The current tumult in American politics has given extra attention to the methodology of our selection of representatives. We are, after all, a representative democracy. Those that state that we are a republic and not a democracy are making the same mistake as those that think socialism and democracy as mutually exclusive ideas; a republic is any government that takes its legitimacy from the consent of the people, as opposed to divine legitimacy or legitimacy from the sword. Democracy is the method of assuring this legitimacy, and representative democracy was chosen by the Founders instead of direct democracy because of the logistical impossibility of bringing all citizens across America together to make a collective decision.
The system that the Founders constructed for the United States of America was a compromise between different states with different priorities and different concerns in the interest of making the largest bulwark possible against invasion. To placate the states with smaller populations, every state government regardless of population could send two representatives to the Senate, which held superiority above the House. While Senators were chosen by politicians, House Representatives were determined by state population and selected by direct citizen voting.

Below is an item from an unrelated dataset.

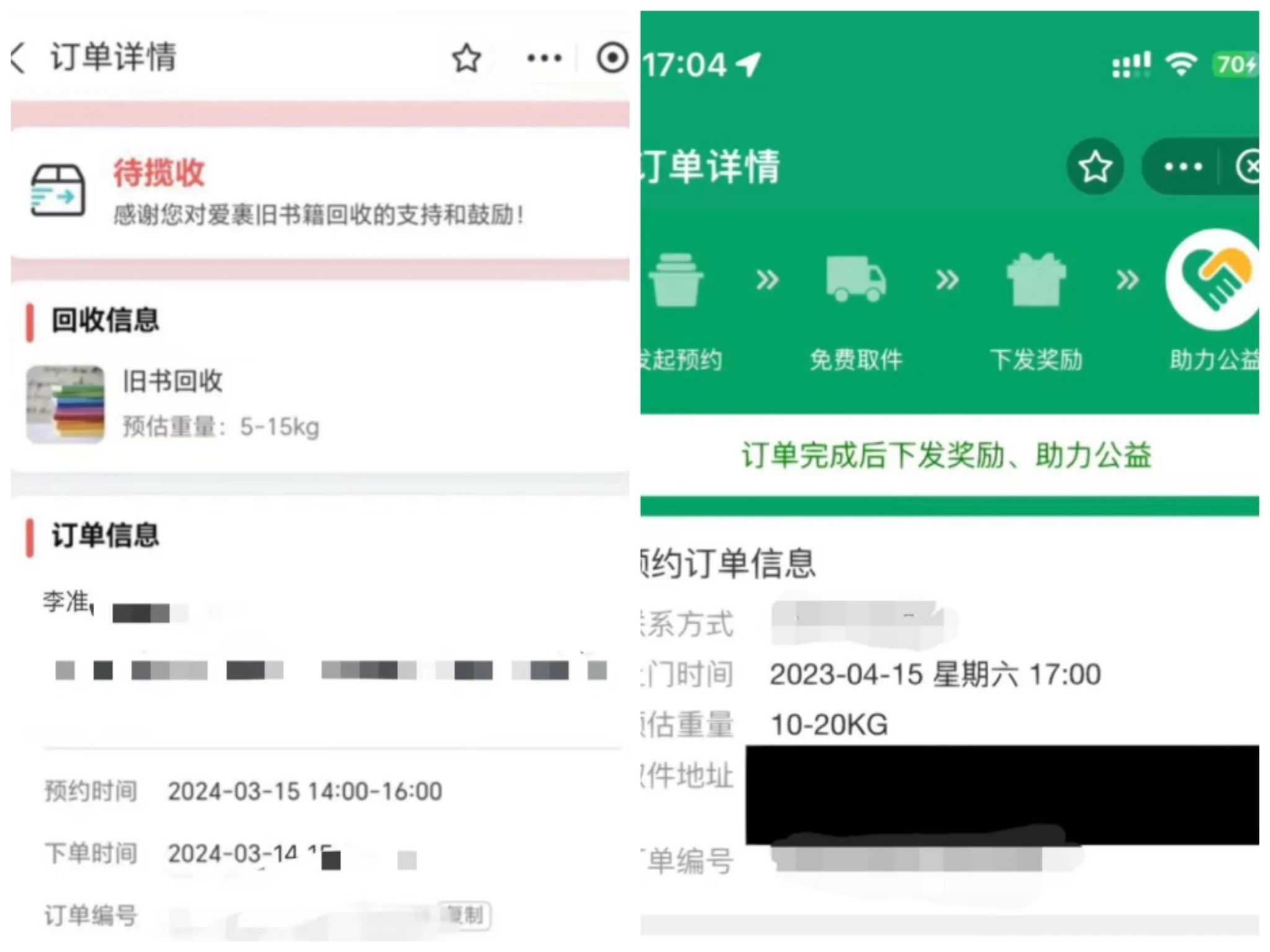
Task: Close the green mini program with the X
Action: pos(1248,166)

In the interest of forming a more perfect union and giving the citizens of the United States more say in influencing the government, the 17th Amendment was passed. This enabled Senators to be directly selected by the people, instead of through the intermediary of the state legislatures. This was not an insult or a rejection of the Founder’s principles; it was an affirmation of it. The Founders knew they were not omniscient; they did draft the Articles of Confederation, after all. The entire purpose of amendments are to provide a method of updating the Constitution to settle issues unforeseen by the Founders, the most vital being the first ten amendments, known as the Bill of Rights.
Another facet of the Founder’s compromise, one which has gotten considerable attention as of late, is the electoral college. As chief executive of the United States of America, the President represents every avenue of legitimacy. As the United States is a federal republic and not a unitary republic, consent of the states was just as vital as the consent of the people in the early days of the United States. As such, the electoral college was a way to merge the legitimacy of states and people by assigning electors based on the total number of congressional representatives.
This inherently gave states with smaller population an advantage, as the least populated state automatically had at least three representatives - two Senators and a guaranteed House Representative. This advantage became more acute in 1929 when the House was arbitrarily capped at 435 members, suppressing the influence that more populated states would have in the House.
Nearly 90 years later, the disproportionate influence this has given the citizens of states like Wyoming and Idaho much more say in federal affairs than the citizens of Texas and New York. Supporters of the status quo say this is in alignment with the Founder’s compromise for America, but as we have already established the Founder’s vision inherently accounts for their fallibility.
Another angle of argument for supporters of the status quo is that the current system prevents the heartland states from being overwhelmed politically by the coastal states. This idea inherently makes the liberties of states more important than the liberties of people. We had a little disagreement over this idea called the American Civil War where the individual’s right to not be enslaved clashed with the state’s right to enslave. The side representing individual right’s won out, so why do we still hold equal status of states in a higher regard than the equal status of citizens?
A supporter of the status quo might then say that the President should not be determined by the “coastal elites” of New York, California, and Florida. Why not? What makes the citizens of New York inherently less capable of choosing the President than the citizens of Idaho? What makes Pennsylvania, Michigan and Ohio a better setting for a political showdown? What is the basis for making political minorities in states feel powerless at the voting booth? We decided that having Senators chosen by the people was preferable to having them chosen by intermediaries; why would it be unreasonable to do the same with the President? A President determined by popular vote would empower far more citizens than it would disempower purely by virtue of demolishing the concept of “safe states” in Presidential elections.
Furthermore, it is laughable to insinuate that the citizens of New York, California and Florida qualify as “coastal elites” when every citizen has less political influence than their inland counterpart. It’s also vastly overestimating the wealth of the average person living in these states - why should someone have their influence as a citizen diminished because they live in the same state as a few obscenely wealthy people? If someone has inferior political influence than the person they subsidize, they are not an elite. The person they are subsidizing is the elite.
We must remember what is important in a republic. If an election does not genuinely reflect the will of the people, then the foundation of legitimacy for that republic is undermined. The status quo brings to mind an excerpt from George Orwell’s Animal Farm;
“All animals are equal, but some animals are more equal than others.”
It may be that supporters of the status quo genuinely believe that it is the optimal method of governance. But there are those that support the status quo purely because it supports their political position. This is a short-sighted and cynical attitude to have, and it does the United States no favors. It is a selfish rejection of democratic integrity and republican values. If you support the electoral college because it helps your side, you are no patriot. You are a polemic.